One more note before the responses: WolfBane2 has nothing against bunnies. She has two pet dwarf rabbits herself. No actual bunnies were harmed in the making of this fan fiction. And anyone who tells you otherwise has no proof.

**Waffoeater:** Well, if you like confusion and are still reading this, I bet you adored this chapter. Even I have no idea what's going on. I've been told that the author having no idea what's going on in their own story is a bad sign.

**Wolf of the Moon:** Aw…I didn't think anyone would recognize what I stole from Dangerous Girls…CURSE YOU REVIEWERS WHO READ BOOKS! Finally, someone who knows what a red panda is! And don't insult squirrels. If you do, I'll be forced to sic my mutant squirrel army on you. Their commander is named Dettles.

**Moonlit-immortal:** Is being called "interesting" a good thing? Well, keep complimenting and maybe I'll keep updating. …Or not. Actually, helping me hunt down and capture the plot bunnies for information torture might be more helpful. (pulls out bunny-hunting net)

**Brock17:** I wonder if you're still waiting now for an update…anyway, I do love praise. Praise me, PRAISE ME!

**EmilyIsisNephthys:** Tohru doesn't have a cursed form. Like Rin said, she's too good to find anything to hate about her (which is why she bugs me). To be honest, there's no going to be any profound meaning to the red panda. It could have been any animal. I just like red pandas.

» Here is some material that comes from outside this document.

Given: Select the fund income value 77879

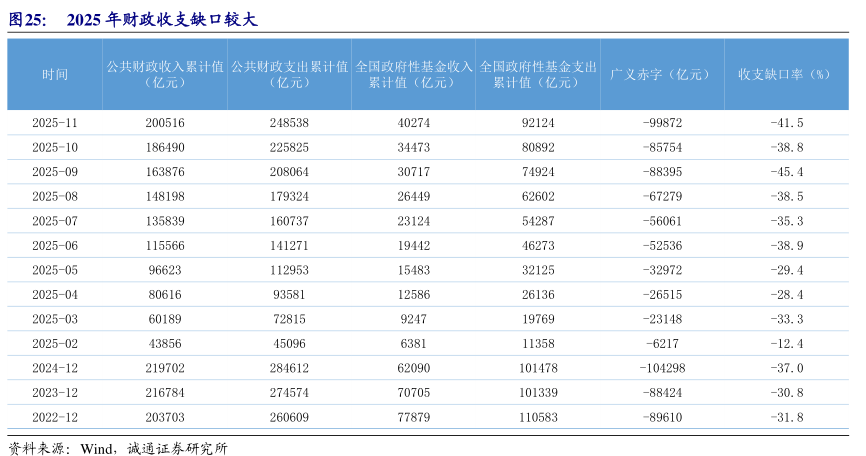Looking at the screenshot, I should (x=413, y=417).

**Mad Meg Askevron:** I congratulate you on your good taste.

**Karina Gomez:** Nope. No Tohru/Kyo…I don't think. It is possible. But there are so many of those out there…SO MANY…(twitches) Well, there's Rin/Haru. But I bet you already guessed that. Anyone who is hoping this story ends with a hot makeout session please leave the room immediately. (watches as majority of readers leave the room)

**Yabun:** Ice cream, fanfiction…it's basically the same, except eating your computer screen usually results in severe electrocution and chipped teeth. Don't ask how I know that. When I looked over your review to reply to it, I felt slightly bad I didn't write more about Tohru in this chapter. 10 seconds later, I got over it. If it's any comfort, there will be far more actually-happening in the next chapter. This chapter was to weave it all together before the main event…and the plot bunnies won't tell me what's going on. Damn plot bunnies.

**Moonlit Maiden:** Yay, you're good at figuring out where I steal things from. NO DOUGHNUT FOR YOU! I am incredibly sick of seeing all the Mary-Sue fics where the author's character turns into a Fox or Wolf. I hate Mary-Sues. More than that, I hate extremely dull Mary-Sues. THAT MEANS YOU! (stabs OC writer in the crowd) Seriously, it's always Fox or Wolf…(twitches. Whirls and stabs another OC writer) YOU TOO, TWINKIE! Ah…anyway…I'm glad you like it. KILL THE MARY-SUES! I'm calm now. Really.

**Dark Inu Fan:** The clothes are still shredded on the forest floor somewhere. Animals can't cry. They suffer without tears. Don't ask silly questions.